Copy out the listing below exactly, please, and skip any pictures.

▸ **THE DATA**

___

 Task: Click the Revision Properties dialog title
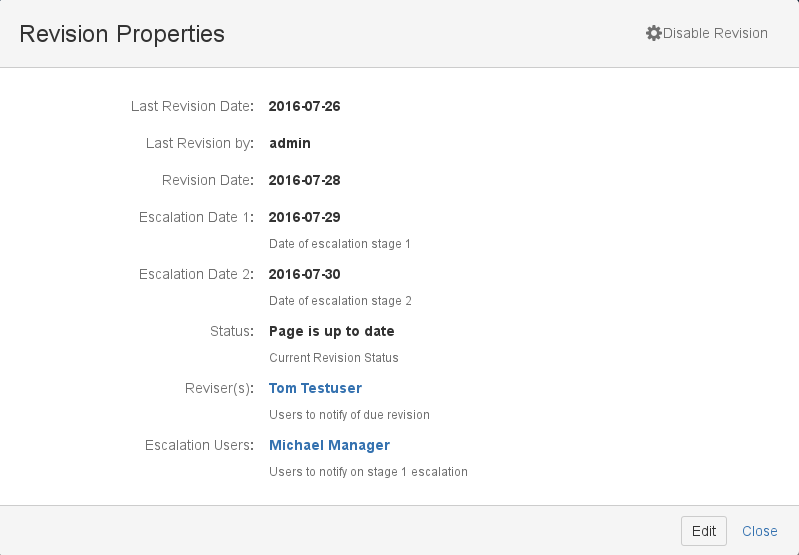(122, 34)
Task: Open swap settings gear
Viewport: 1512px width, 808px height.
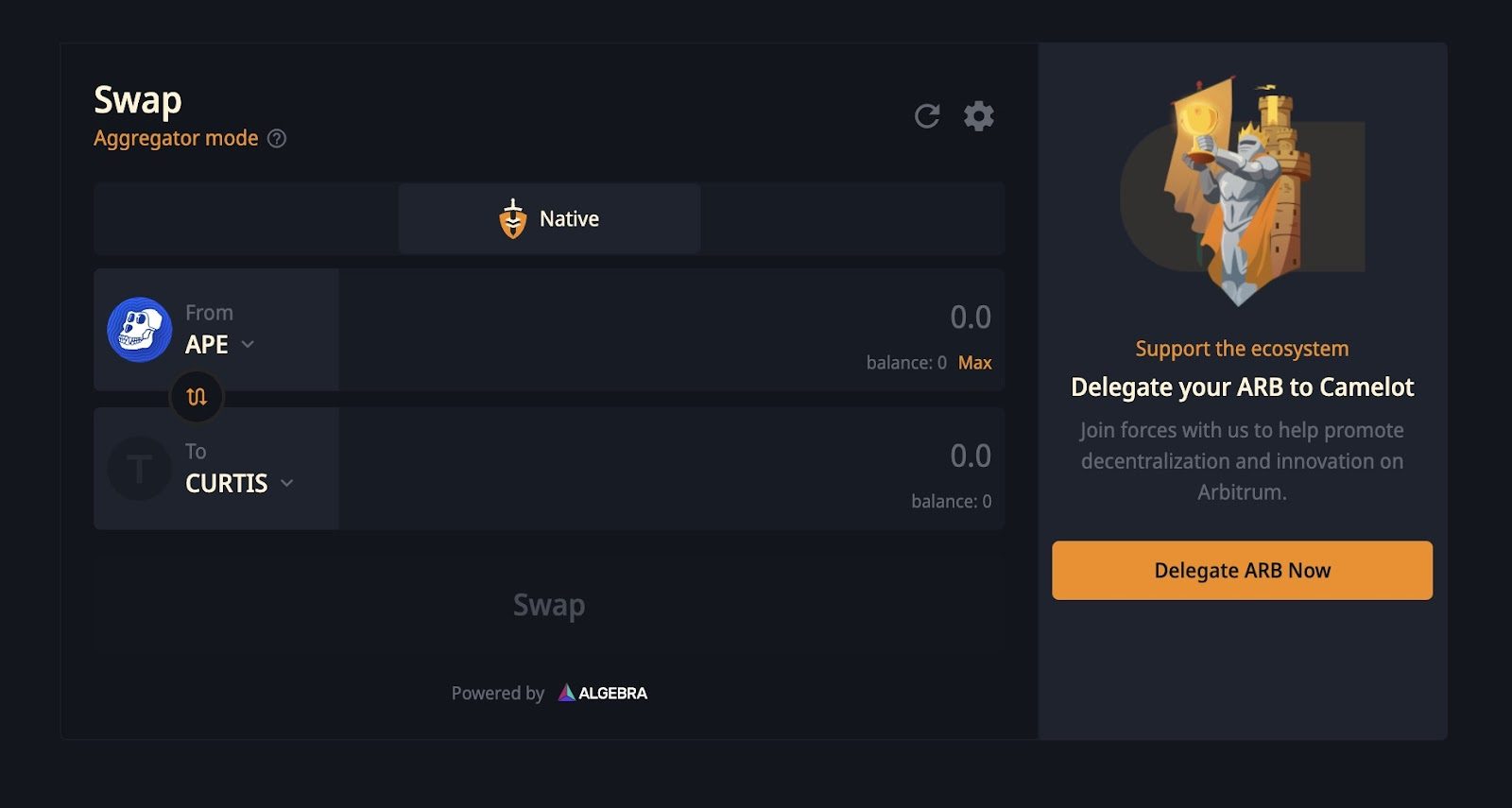Action: (x=978, y=116)
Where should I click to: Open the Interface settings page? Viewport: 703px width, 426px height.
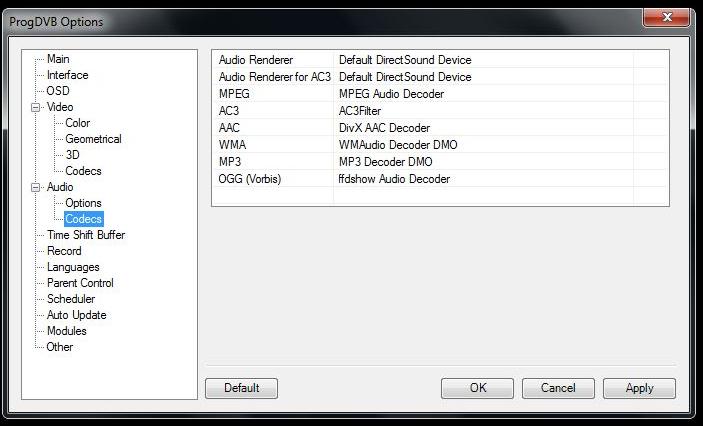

___

▸ **ANSWER AREA**
 Task: Click the Revision Properties dialog title
(122, 34)
Task: Open swap settings gear
Viewport: 1512px width, 808px height.
Action: (x=978, y=116)
Where should I click to: Open the Interface settings page? Viewport: 703px width, 426px height.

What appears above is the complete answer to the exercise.